Tem-se por aí uma série de Think Tanks: Instituições, normalmente vinculadas a empresas ou universidades, que tentam justamente sistematizar e sobretudo emplacar discursos para, no fim, grosso modo, auxiliar na formulação de políticas públicas. Por que não criar uma intersecção entre Universidades (P&I), Empresas, Indústrias, Autarquias, Veículos de Mídia e Sociedade Civil? Arranjos que não apenas acumulem e crie organicidade propositiva de todos os conhecimentos disponíveis que o assunto toca, de forma interdisciplinar, mas que considere os conhecimentos oriundos da região dada a sua enorme especificidade – sendo estes os que darão o tom que contornará a sistemática.

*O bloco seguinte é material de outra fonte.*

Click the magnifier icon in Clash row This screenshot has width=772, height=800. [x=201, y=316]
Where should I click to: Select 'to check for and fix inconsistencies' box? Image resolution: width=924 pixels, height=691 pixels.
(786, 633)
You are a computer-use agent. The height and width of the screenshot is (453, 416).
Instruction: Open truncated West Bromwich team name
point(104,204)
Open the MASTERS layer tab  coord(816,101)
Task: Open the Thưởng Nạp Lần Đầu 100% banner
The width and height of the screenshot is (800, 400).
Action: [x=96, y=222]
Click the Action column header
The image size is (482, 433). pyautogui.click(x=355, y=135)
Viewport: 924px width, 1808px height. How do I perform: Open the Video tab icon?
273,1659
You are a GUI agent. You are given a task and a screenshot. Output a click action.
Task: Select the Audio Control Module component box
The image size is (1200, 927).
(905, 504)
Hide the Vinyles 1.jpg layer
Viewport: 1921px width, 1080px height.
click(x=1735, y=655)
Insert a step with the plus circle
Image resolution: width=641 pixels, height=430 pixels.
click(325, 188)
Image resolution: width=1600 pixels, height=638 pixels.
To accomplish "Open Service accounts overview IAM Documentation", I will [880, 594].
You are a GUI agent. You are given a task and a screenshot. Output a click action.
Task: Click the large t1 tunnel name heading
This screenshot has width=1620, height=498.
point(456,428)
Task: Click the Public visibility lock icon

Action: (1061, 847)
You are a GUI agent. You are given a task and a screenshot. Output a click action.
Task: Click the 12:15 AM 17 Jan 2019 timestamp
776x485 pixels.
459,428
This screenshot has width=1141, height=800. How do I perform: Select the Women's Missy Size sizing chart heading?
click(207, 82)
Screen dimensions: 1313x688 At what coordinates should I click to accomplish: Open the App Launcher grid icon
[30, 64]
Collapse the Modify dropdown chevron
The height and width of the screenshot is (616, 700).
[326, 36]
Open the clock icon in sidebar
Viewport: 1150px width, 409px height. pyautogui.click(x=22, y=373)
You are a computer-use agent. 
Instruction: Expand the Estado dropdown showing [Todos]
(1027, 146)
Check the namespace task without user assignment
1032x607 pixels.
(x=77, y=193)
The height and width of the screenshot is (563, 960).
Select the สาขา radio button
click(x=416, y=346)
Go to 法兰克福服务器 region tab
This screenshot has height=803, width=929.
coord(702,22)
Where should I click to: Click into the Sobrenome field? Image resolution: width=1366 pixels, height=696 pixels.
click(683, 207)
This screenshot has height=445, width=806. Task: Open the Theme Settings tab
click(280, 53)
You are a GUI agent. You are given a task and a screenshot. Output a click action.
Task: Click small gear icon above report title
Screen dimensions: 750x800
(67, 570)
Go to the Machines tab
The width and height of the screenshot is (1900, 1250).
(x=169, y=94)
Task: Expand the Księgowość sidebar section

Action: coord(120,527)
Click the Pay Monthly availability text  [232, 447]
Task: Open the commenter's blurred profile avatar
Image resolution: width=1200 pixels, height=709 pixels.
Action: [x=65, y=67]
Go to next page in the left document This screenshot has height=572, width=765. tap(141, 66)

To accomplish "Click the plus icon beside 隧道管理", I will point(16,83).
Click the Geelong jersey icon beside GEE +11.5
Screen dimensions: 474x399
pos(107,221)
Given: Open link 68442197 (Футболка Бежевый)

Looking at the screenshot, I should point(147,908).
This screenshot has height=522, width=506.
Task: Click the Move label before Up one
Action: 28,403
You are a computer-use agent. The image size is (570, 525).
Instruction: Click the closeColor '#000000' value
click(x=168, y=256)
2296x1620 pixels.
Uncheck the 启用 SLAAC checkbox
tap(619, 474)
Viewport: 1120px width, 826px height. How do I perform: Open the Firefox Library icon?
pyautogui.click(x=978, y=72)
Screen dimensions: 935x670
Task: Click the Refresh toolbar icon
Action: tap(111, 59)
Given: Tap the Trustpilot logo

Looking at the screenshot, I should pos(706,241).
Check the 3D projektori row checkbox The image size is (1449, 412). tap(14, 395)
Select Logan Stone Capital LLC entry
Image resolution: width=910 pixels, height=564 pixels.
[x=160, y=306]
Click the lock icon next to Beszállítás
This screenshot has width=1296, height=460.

Devemos criar nós mesmos os meios que microfonarão esse novo discurso amazônico! A melhor defesa dos interesses da região será dada na mistura da técnica e do conhecimento científico, com os anseios de quem vive e conhece a região na prático do trabalho.
“Tratar a região com fidelidade ao seu potencial não significa apenas preservar o que tem que ser preservado. Estamos falando da maior oportunidade de toda história do desenvolvimento brasileiro, de fazer algo que sempre tentamos e falhamos. O desenvolvimento da Amazônia não se encerra na Amazônia. Se trata sobre colocar o Brasil em outro patamar.”
A urgência para a formatação desse projeto não se encerra na emergência da questão climática, nem apenas em dar o antídoto à todo o descalabro nos órgãos ambientais protagonizado pela gestão atual de Ricardo Salles e seu chefe lunático. Mas está na atual barbárie civilizatória na região, na corrida por qual projeto vencerá, e na mão de quem as riquezas geradas ficarão. A prioridade é de primeira. O alarme é pra ontem!